Muselier, l’apprenti sorcier
« Révolution copernicienne », « big bang ». Lors de sa présentation vendredi 27 avril en conseil des ministres de son projet de loi « pour la liberté de choisir son avenir professionnel » Muriel Pénicaud, la ministre du travail, n’a pas manqué de superlatif. La réalité est pourtant plus prosaïque : le gouvernement engage simplement la privatisation de l’apprentissage (1) et en laisse la gestion aux entreprises, via les branches professionnelles.

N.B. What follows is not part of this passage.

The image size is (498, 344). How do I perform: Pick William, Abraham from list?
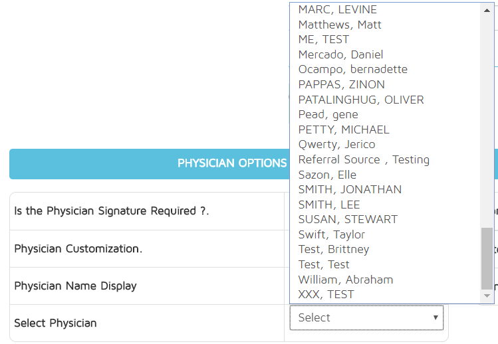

Jusqu’à présent, la filière est une compétence régionale, qui définit l’offre de formation et assure le reversement de 51 % de la taxe d’apprentissage. En Paca, elle rassemble 71 centres de formation des apprentis (CFA), 260 sites de formation, plus de 30 000 apprentis et pèse 140 millions d’euros de budget, dont 20 millions investis directement par la Région. « La réforme emmène un vrai changement de paradigme, note Sylvie Combes, déléguée du personnel CGT de l’association départementale d’études et de formations, qui porte le CFA de la Bourse du Travail à Marseille et très fragilisée par les réformes de la formation continue engagée par la Région depuis 2015 (voir ci-dessous). Elle sort l’apprentissage d’un pilotage public et partiaire et casse la recherche d’une vision globale et cohérente de l’offre de formation pilotée par la Région et l’Education nationale. »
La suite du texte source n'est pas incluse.